Instructions for the task »
It is required that all of the data be written out exactly.

***** Recorded information *****

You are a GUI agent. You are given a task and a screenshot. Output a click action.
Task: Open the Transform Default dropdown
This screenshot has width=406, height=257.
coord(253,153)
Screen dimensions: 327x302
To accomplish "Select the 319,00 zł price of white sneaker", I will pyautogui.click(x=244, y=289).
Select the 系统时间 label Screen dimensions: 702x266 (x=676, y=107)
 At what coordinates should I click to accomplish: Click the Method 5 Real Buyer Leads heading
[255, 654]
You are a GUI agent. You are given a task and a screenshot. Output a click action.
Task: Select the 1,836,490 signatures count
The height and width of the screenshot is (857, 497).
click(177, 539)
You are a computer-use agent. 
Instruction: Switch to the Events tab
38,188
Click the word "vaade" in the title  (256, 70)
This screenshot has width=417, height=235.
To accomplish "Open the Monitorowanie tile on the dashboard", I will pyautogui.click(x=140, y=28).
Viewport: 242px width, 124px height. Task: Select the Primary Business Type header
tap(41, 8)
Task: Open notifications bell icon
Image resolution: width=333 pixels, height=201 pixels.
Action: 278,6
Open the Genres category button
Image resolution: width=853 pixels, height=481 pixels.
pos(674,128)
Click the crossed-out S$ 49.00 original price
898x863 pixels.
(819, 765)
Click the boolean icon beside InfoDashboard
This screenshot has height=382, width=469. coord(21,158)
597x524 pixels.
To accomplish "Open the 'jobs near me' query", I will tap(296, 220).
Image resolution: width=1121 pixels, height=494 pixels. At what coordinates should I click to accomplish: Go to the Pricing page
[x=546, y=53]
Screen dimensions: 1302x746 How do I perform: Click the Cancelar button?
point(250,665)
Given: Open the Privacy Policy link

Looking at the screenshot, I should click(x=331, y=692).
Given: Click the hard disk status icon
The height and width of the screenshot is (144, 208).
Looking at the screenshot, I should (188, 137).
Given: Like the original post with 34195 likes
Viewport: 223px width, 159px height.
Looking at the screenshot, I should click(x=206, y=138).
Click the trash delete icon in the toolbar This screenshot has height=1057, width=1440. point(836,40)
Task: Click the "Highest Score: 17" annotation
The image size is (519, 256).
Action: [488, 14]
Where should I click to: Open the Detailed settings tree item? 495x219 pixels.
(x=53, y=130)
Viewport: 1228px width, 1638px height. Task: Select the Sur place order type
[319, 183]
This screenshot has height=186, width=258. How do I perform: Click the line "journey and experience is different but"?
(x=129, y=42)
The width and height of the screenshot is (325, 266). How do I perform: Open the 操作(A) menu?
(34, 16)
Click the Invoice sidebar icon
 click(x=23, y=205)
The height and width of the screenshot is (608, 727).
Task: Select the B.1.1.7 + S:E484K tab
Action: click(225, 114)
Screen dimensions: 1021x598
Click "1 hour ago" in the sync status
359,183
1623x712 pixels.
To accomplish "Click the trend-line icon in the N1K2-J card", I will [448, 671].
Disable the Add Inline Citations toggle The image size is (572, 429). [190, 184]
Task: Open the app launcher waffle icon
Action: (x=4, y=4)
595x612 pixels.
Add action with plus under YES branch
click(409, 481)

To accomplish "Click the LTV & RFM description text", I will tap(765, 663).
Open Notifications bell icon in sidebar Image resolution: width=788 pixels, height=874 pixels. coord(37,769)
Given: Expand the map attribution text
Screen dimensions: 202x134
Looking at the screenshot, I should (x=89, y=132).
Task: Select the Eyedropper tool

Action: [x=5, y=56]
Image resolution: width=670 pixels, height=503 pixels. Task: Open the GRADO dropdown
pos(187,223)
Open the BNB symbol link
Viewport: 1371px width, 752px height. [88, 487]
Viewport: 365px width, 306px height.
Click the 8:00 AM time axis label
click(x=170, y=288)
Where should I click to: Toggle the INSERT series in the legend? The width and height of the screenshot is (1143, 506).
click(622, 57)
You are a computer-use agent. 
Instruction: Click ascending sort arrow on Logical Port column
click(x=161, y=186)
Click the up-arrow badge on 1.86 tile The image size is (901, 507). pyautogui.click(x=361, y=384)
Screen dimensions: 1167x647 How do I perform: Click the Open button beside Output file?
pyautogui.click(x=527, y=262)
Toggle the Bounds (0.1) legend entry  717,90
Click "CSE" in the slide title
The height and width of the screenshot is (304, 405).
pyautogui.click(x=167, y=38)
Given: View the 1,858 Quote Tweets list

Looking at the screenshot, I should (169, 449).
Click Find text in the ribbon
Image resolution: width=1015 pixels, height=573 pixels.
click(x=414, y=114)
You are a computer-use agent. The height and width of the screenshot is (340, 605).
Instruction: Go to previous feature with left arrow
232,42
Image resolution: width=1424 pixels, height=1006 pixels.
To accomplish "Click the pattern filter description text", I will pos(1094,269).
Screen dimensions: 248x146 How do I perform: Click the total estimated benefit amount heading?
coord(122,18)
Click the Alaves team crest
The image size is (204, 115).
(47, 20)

*****

Response area »
You are a GUI agent. You are given a task and a screenshot. Output a click action.
Task: Open the Transform Default dropdown
This screenshot has width=406, height=257.
coord(253,153)
Screen dimensions: 327x302
To accomplish "Select the 319,00 zł price of white sneaker", I will pyautogui.click(x=244, y=289).
Select the 系统时间 label Screen dimensions: 702x266 (x=676, y=107)
 At what coordinates should I click to accomplish: Click the Method 5 Real Buyer Leads heading
[255, 654]
You are a GUI agent. You are given a task and a screenshot. Output a click action.
Task: Select the 1,836,490 signatures count
The height and width of the screenshot is (857, 497).
click(177, 539)
You are a computer-use agent. 
Instruction: Switch to the Events tab
38,188
Click the word "vaade" in the title  (256, 70)
This screenshot has width=417, height=235.
To accomplish "Open the Monitorowanie tile on the dashboard", I will pyautogui.click(x=140, y=28).
Viewport: 242px width, 124px height. Task: Select the Primary Business Type header
tap(41, 8)
Task: Open notifications bell icon
Image resolution: width=333 pixels, height=201 pixels.
Action: 278,6
Open the Genres category button
Image resolution: width=853 pixels, height=481 pixels.
pos(674,128)
Click the crossed-out S$ 49.00 original price
898x863 pixels.
(819, 765)
Click the boolean icon beside InfoDashboard
This screenshot has height=382, width=469. coord(21,158)
597x524 pixels.
To accomplish "Open the 'jobs near me' query", I will tap(296, 220).
Image resolution: width=1121 pixels, height=494 pixels. At what coordinates should I click to accomplish: Go to the Pricing page
[x=546, y=53]
Screen dimensions: 1302x746 How do I perform: Click the Cancelar button?
point(250,665)
Given: Open the Privacy Policy link

Looking at the screenshot, I should click(x=331, y=692).
Given: Click the hard disk status icon
The height and width of the screenshot is (144, 208).
Looking at the screenshot, I should (188, 137).
Given: Like the original post with 34195 likes
Viewport: 223px width, 159px height.
Looking at the screenshot, I should click(x=206, y=138).
Click the trash delete icon in the toolbar This screenshot has height=1057, width=1440. point(836,40)
Task: Click the "Highest Score: 17" annotation
The image size is (519, 256).
Action: [488, 14]
Where should I click to: Open the Detailed settings tree item? 495x219 pixels.
(x=53, y=130)
Viewport: 1228px width, 1638px height. Task: Select the Sur place order type
[319, 183]
This screenshot has height=186, width=258. How do I perform: Click the line "journey and experience is different but"?
(x=129, y=42)
The width and height of the screenshot is (325, 266). How do I perform: Open the 操作(A) menu?
(34, 16)
Click the Invoice sidebar icon
 click(x=23, y=205)
The height and width of the screenshot is (608, 727).
Task: Select the B.1.1.7 + S:E484K tab
Action: click(225, 114)
Screen dimensions: 1021x598
Click "1 hour ago" in the sync status
359,183
1623x712 pixels.
To accomplish "Click the trend-line icon in the N1K2-J card", I will [448, 671].
Disable the Add Inline Citations toggle The image size is (572, 429). [190, 184]
Task: Open the app launcher waffle icon
Action: (x=4, y=4)
595x612 pixels.
Add action with plus under YES branch
click(409, 481)

To accomplish "Click the LTV & RFM description text", I will tap(765, 663).
Open Notifications bell icon in sidebar Image resolution: width=788 pixels, height=874 pixels. coord(37,769)
Given: Expand the map attribution text
Screen dimensions: 202x134
Looking at the screenshot, I should (x=89, y=132).
Task: Select the Eyedropper tool

Action: [x=5, y=56]
Image resolution: width=670 pixels, height=503 pixels. Task: Open the GRADO dropdown
pos(187,223)
Open the BNB symbol link
Viewport: 1371px width, 752px height. [88, 487]
Viewport: 365px width, 306px height.
Click the 8:00 AM time axis label
click(x=170, y=288)
Where should I click to: Toggle the INSERT series in the legend? The width and height of the screenshot is (1143, 506).
click(622, 57)
You are a computer-use agent. 
Instruction: Click ascending sort arrow on Logical Port column
click(x=161, y=186)
Click the up-arrow badge on 1.86 tile The image size is (901, 507). pyautogui.click(x=361, y=384)
Screen dimensions: 1167x647 How do I perform: Click the Open button beside Output file?
pyautogui.click(x=527, y=262)
Toggle the Bounds (0.1) legend entry  717,90
Click "CSE" in the slide title
The height and width of the screenshot is (304, 405).
pyautogui.click(x=167, y=38)
Given: View the 1,858 Quote Tweets list

Looking at the screenshot, I should (169, 449).
Click Find text in the ribbon
Image resolution: width=1015 pixels, height=573 pixels.
click(x=414, y=114)
You are a computer-use agent. The height and width of the screenshot is (340, 605).
Instruction: Go to previous feature with left arrow
232,42
Image resolution: width=1424 pixels, height=1006 pixels.
To accomplish "Click the pattern filter description text", I will pos(1094,269).
Screen dimensions: 248x146 How do I perform: Click the total estimated benefit amount heading?
coord(122,18)
Click the Alaves team crest
The image size is (204, 115).
(47, 20)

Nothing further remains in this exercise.